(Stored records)
===============

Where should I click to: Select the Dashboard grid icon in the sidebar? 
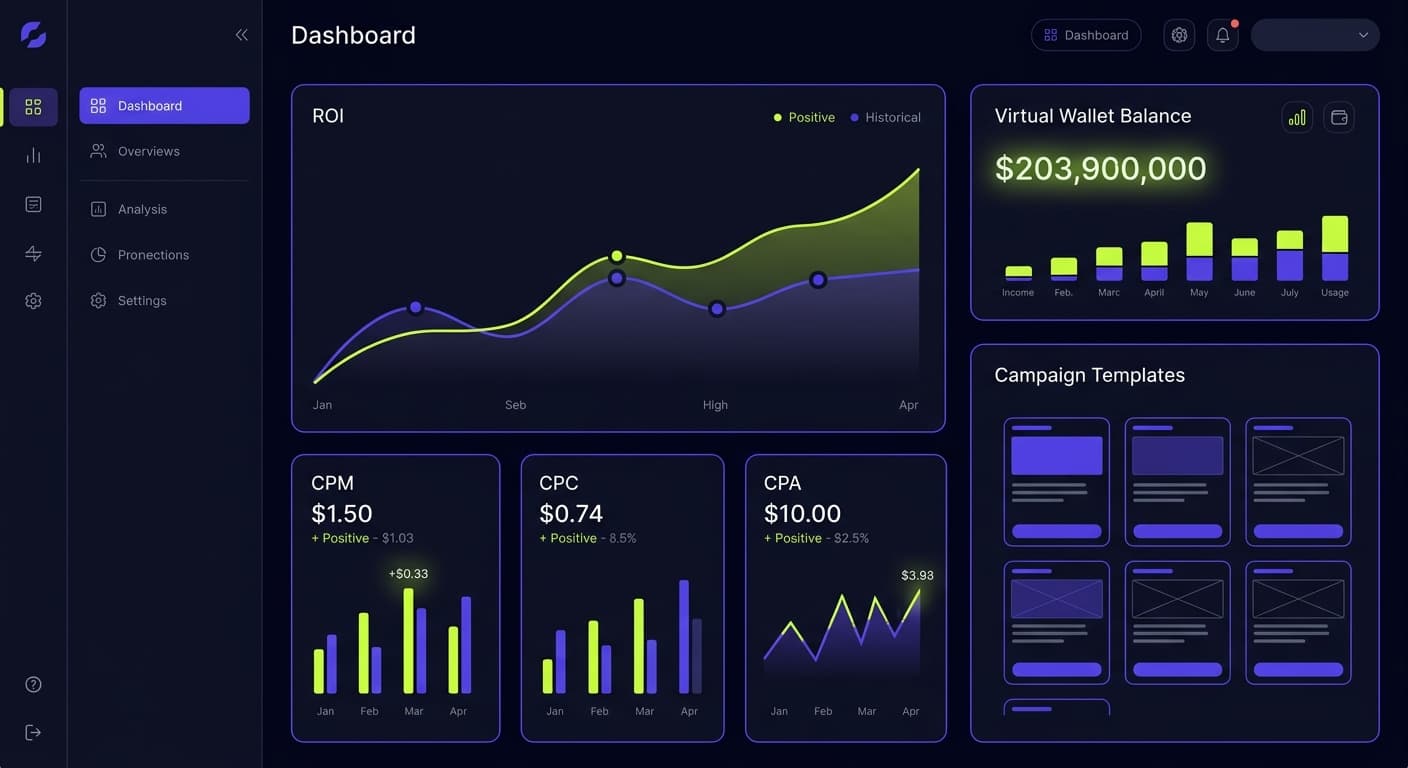(x=33, y=106)
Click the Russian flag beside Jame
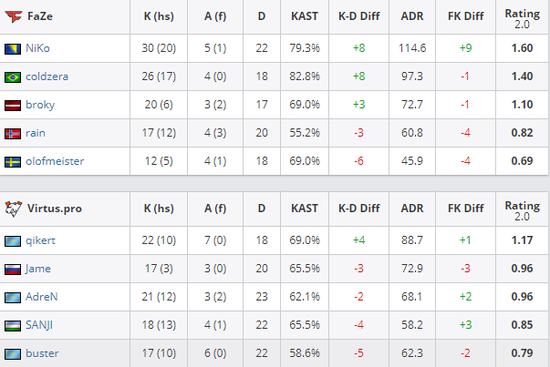 [x=13, y=269]
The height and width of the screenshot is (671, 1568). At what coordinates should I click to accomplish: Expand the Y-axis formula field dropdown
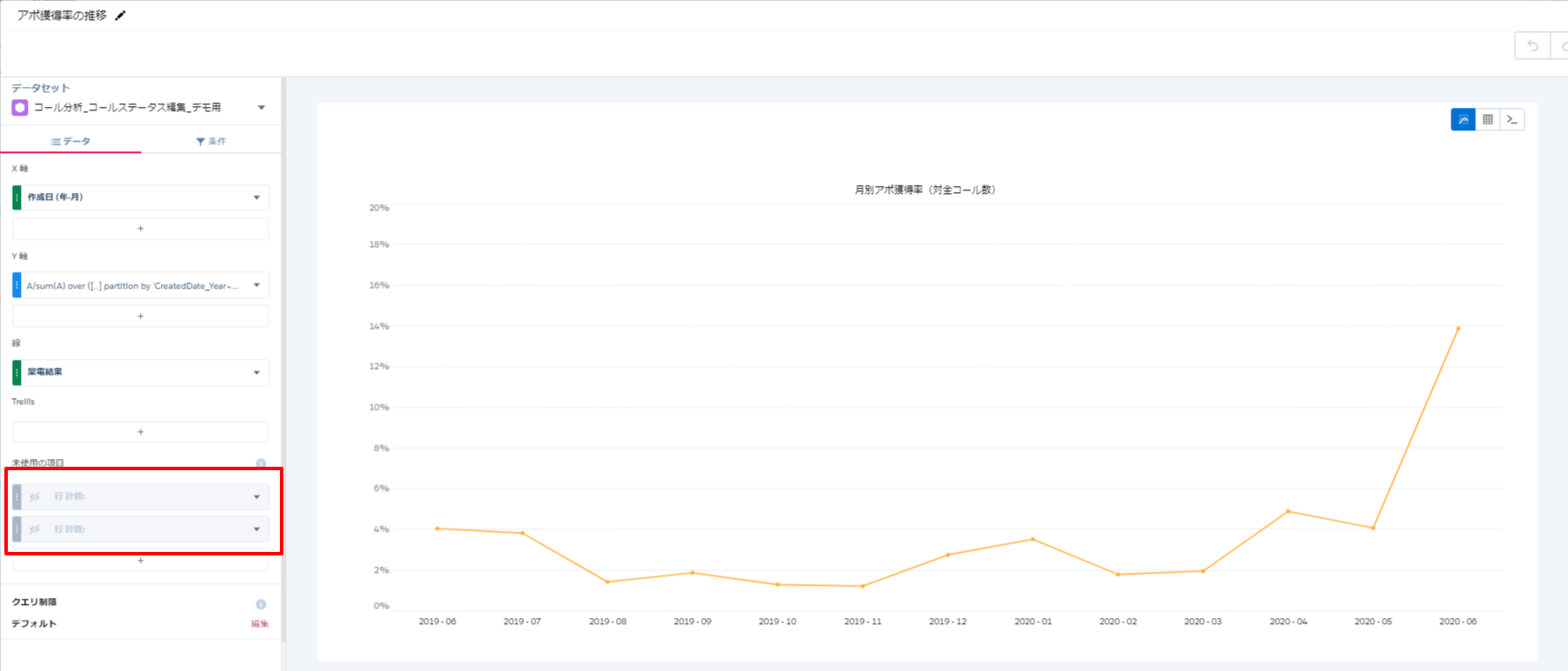point(256,285)
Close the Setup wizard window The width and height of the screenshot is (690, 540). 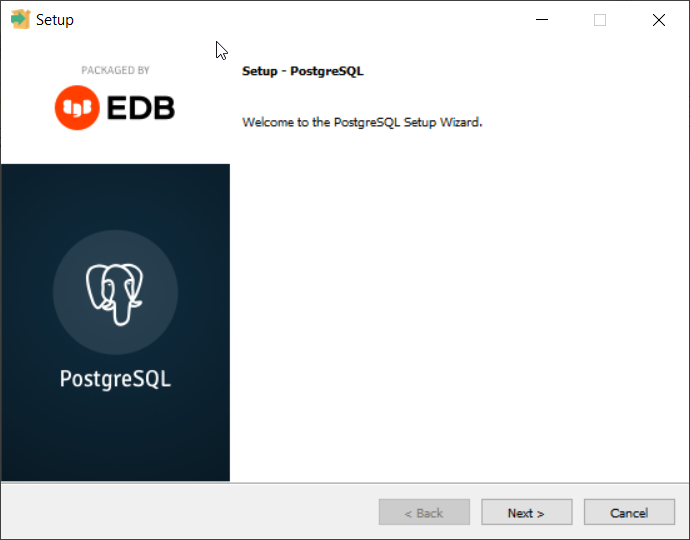pos(658,20)
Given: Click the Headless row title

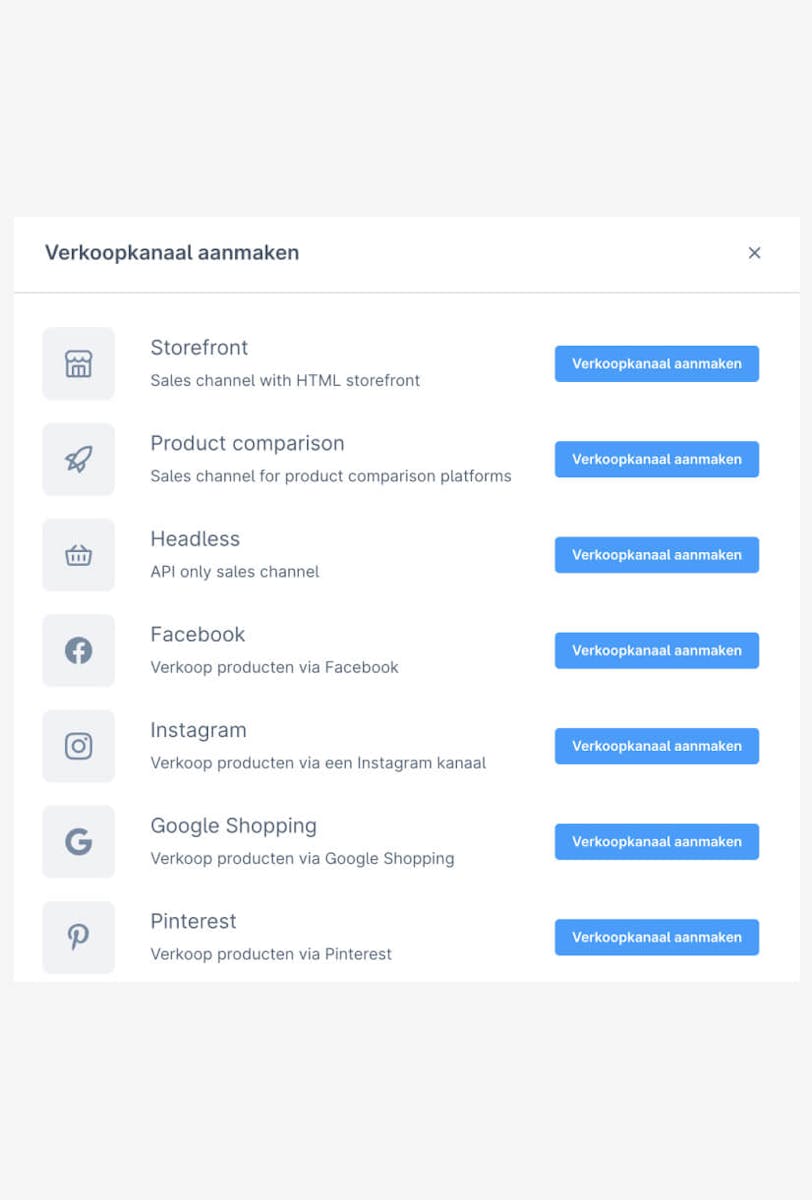Looking at the screenshot, I should pyautogui.click(x=195, y=539).
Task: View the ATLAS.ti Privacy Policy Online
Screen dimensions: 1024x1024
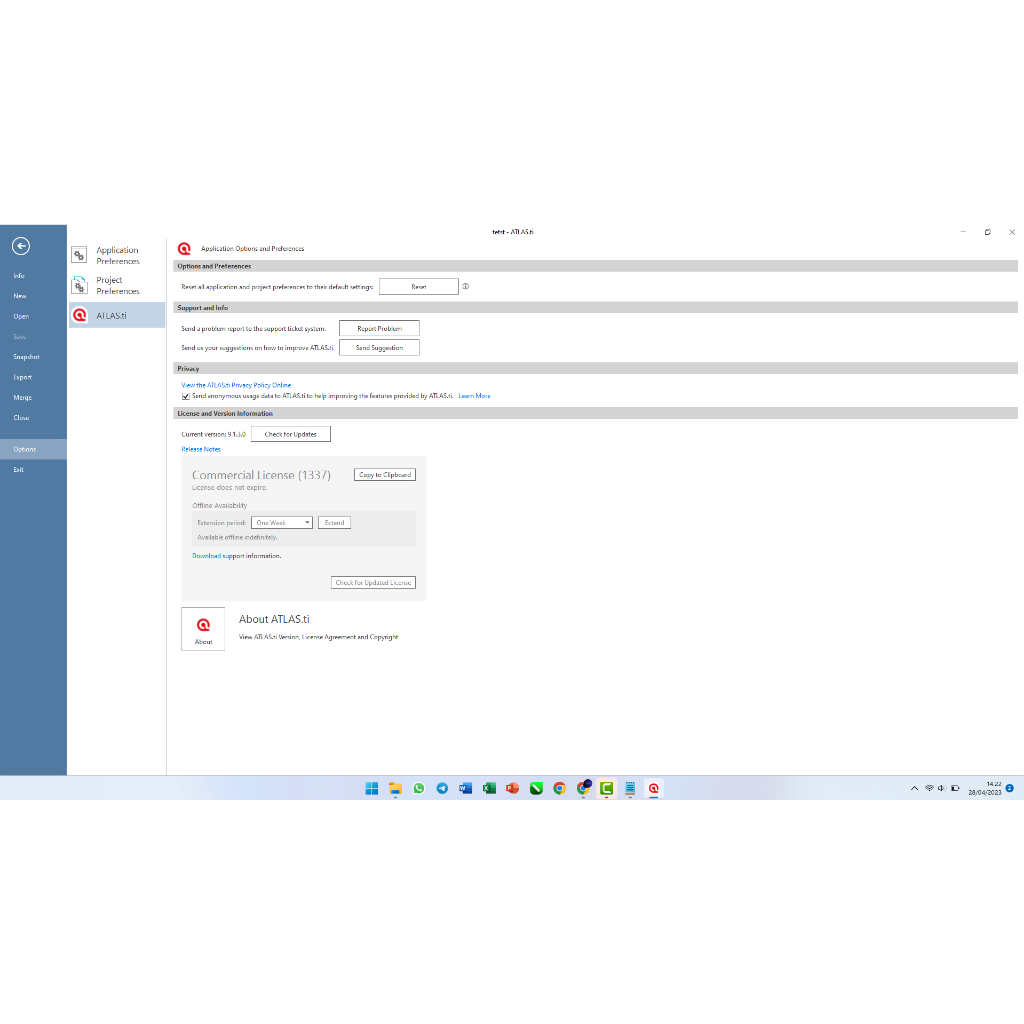Action: pos(236,385)
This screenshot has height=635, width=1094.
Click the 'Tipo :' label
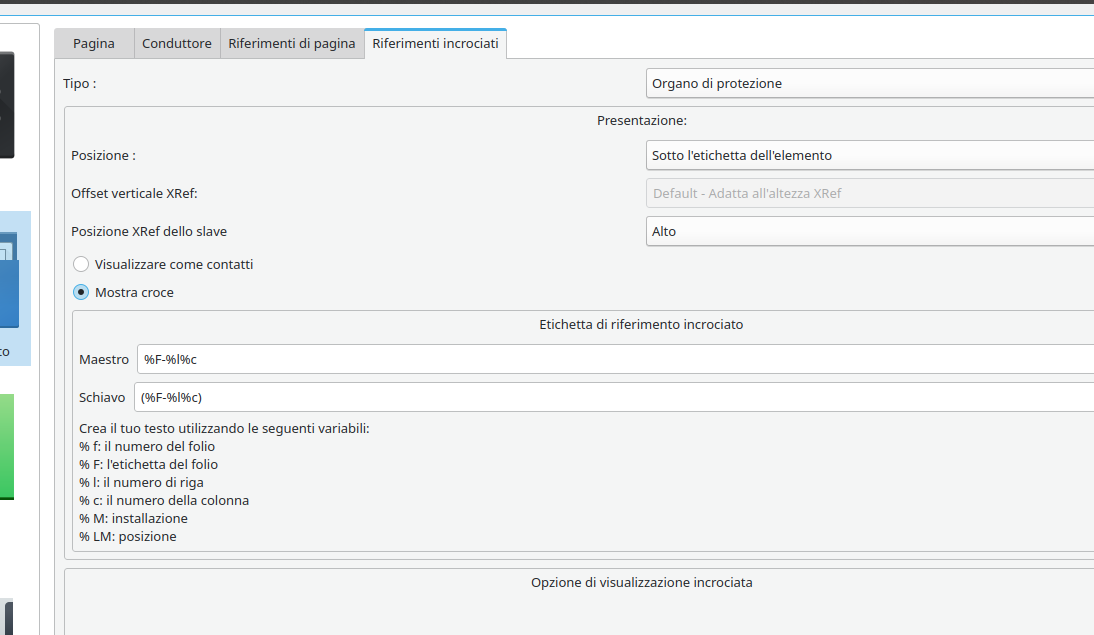pyautogui.click(x=80, y=84)
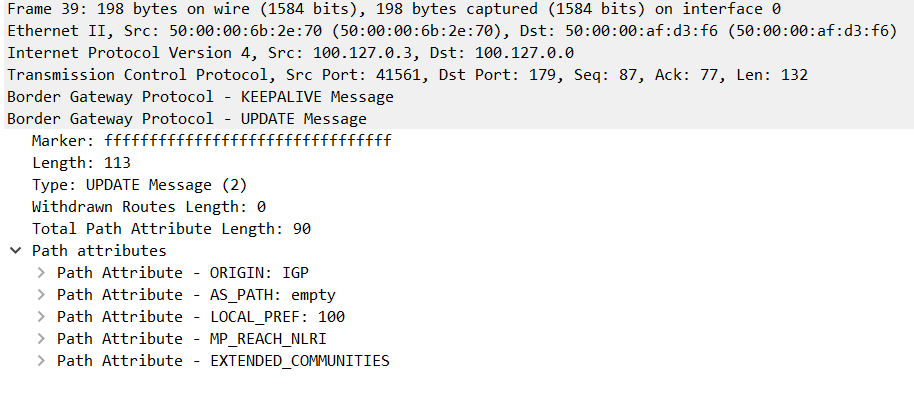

===============

WORK REQUEST –
Once you find the line containing "Task: View the ATLAS.ti Privacy Policy Online", transcribe it and each line after it to the end of the records exactly, and leave out the pictures.

SOLUTION –
Task: View the ATLAS.ti Privacy Policy Online
Screen dimensions: 1024x1024
Action: pos(236,385)
This screenshot has height=635, width=1094.
Click the 'Tipo :' label
pyautogui.click(x=80, y=84)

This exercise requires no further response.